■ CONJUNTO DE TAREFAS:
1: Verifique se cada afirmação está de acordo com o trecho sobre políticas públicas para a população LGBT e responda sim ou não, citando literalmente as palavras do trecho que decidem cada caso. (a) A violência sofrida por LGBTs é tratada como um problema público. (b) Os programas mencionados vêm sendo lançados em todas as capitais do Brasil. (c) O artigo pretende destacar somente iniciativas do setor público.
2: Reescreva o trecho sobre políticas públicas para a população LGBT, tudo desde "É nesse sentido" até "travesti e transexual.", substituindo "capitais" por "cidades".

■ TRECHO FORNECIDO:

Entretanto, projetos e políticas públicas para a população LGBT não se justificam apenas pela violência cotidiana que esses grupos sofrem em decorrência da sua identidade de gênero ou expressão de sexualidade. A violência que LGBTs sofrem é pública, e é um problema público, devendo o estado punir e reparar a violência concreta e simbólica que esse grupo sofre cotidianamente. Mas para além disso, as políticas públicas e projetos são essenciais para se garantir a igualdade de direitos e sua extensão, que ainda é hoje tida como um privilégio heterossexual e cisgênero.

É nesse sentido que parcerias e programas vêm sendo lançados em algumas capitais do Brasil, em um esforço para dialogar com o todo da sociedade sobre a responsabilidade que a mesma tem de primeiramente respeitar a identidade do outro, e para reafirmar ao estado a obrigação que este tem com cada travesti e transexual.

Neste artigo, gostaríamos de destacar algumas dessas iniciativas por sua importância e contribuição na tarefa de auxiliar na mudança de mentalidade e cultura. Também gostaríamos de destacar algumas iniciativas de setor privado que representam consciência e compromisso com a justiça social e econômica, que constitui um dos pilares da ThoughtWorks.

Iniciativas do setor público

TransCidadania e Trans Enem auxiliando na reparação da lacuna das políticas educacionais para pessoas Travestis e Transexuais.

(Dados armazenados)
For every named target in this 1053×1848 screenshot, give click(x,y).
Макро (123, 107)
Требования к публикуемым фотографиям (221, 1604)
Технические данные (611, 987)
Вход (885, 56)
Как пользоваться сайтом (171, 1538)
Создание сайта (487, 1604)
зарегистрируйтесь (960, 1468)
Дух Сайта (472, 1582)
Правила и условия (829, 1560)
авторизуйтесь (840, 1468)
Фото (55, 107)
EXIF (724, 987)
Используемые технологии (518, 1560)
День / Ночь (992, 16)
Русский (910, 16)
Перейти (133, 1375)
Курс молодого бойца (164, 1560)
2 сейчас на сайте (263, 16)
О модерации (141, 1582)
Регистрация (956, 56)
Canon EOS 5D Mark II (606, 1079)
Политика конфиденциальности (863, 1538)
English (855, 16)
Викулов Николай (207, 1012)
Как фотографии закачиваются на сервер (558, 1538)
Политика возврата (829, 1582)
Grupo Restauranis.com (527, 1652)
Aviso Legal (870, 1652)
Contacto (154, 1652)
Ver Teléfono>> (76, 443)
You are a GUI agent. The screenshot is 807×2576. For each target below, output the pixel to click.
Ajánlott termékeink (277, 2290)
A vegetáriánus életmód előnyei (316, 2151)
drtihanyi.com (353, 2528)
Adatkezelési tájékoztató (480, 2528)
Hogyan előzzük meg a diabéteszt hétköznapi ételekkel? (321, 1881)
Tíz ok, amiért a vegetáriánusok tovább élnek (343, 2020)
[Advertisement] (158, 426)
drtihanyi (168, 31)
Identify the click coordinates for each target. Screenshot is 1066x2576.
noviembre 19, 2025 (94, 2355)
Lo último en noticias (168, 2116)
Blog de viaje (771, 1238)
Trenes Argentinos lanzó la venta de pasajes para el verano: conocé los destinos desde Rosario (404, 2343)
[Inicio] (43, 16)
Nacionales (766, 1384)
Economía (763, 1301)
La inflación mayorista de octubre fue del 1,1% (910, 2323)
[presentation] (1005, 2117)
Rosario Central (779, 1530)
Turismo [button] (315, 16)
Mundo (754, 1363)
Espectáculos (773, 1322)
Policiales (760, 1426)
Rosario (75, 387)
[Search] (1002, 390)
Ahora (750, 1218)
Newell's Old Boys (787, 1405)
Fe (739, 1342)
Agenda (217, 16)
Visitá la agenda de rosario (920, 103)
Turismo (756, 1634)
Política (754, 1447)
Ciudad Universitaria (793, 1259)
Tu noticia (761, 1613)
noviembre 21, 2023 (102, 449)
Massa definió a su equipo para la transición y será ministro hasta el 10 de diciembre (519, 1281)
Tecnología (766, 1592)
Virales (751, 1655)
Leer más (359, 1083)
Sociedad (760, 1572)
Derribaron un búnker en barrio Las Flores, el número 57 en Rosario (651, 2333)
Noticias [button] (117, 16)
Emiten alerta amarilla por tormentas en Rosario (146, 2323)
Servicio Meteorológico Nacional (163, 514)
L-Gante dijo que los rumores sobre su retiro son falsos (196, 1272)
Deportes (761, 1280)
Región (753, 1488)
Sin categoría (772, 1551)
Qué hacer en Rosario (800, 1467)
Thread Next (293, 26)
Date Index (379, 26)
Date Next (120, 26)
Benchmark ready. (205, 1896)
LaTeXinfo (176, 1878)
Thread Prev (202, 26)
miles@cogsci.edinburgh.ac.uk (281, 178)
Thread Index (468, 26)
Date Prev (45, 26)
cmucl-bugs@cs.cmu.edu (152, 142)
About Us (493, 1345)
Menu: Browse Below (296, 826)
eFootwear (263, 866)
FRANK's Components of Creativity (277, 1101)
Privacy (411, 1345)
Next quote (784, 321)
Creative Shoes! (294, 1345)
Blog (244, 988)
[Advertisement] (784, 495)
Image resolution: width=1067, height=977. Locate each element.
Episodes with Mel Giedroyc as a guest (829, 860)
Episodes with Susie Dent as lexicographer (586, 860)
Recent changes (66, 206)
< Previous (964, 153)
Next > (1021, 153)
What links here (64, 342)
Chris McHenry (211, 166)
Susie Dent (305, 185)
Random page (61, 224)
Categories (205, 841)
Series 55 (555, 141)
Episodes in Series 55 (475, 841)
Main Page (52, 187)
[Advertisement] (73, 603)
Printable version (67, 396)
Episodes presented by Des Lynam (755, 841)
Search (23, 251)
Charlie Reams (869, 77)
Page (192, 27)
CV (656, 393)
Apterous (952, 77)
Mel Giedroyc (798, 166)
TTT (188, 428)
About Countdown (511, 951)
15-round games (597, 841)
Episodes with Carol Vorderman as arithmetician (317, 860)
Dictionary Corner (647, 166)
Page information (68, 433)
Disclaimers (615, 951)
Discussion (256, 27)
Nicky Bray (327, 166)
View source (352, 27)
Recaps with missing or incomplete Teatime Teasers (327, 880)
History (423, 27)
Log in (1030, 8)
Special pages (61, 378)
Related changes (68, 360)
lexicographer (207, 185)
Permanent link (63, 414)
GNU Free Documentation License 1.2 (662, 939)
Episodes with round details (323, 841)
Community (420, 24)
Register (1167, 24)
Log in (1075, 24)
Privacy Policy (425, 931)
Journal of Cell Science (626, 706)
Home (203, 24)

■ RESPOSTAS ESPERADAS:
1:
(a) Sim: "A violência que LGBTs sofrem é pública, e é um problema público".
(b) Não: "em algumas capitais do Brasil".
(c) Não: "Também gostaríamos de destacar algumas iniciativas de setor privado".

2:
É nesse sentido que parcerias e programas vêm sendo lançados em algumas cidades do Brasil, em um esforço para dialogar com o todo da sociedade sobre a responsabilidade que a mesma tem de primeiramente respeitar a identidade do outro, e para reafirmar ao estado a obrigação que este tem com cada travesti e transexual.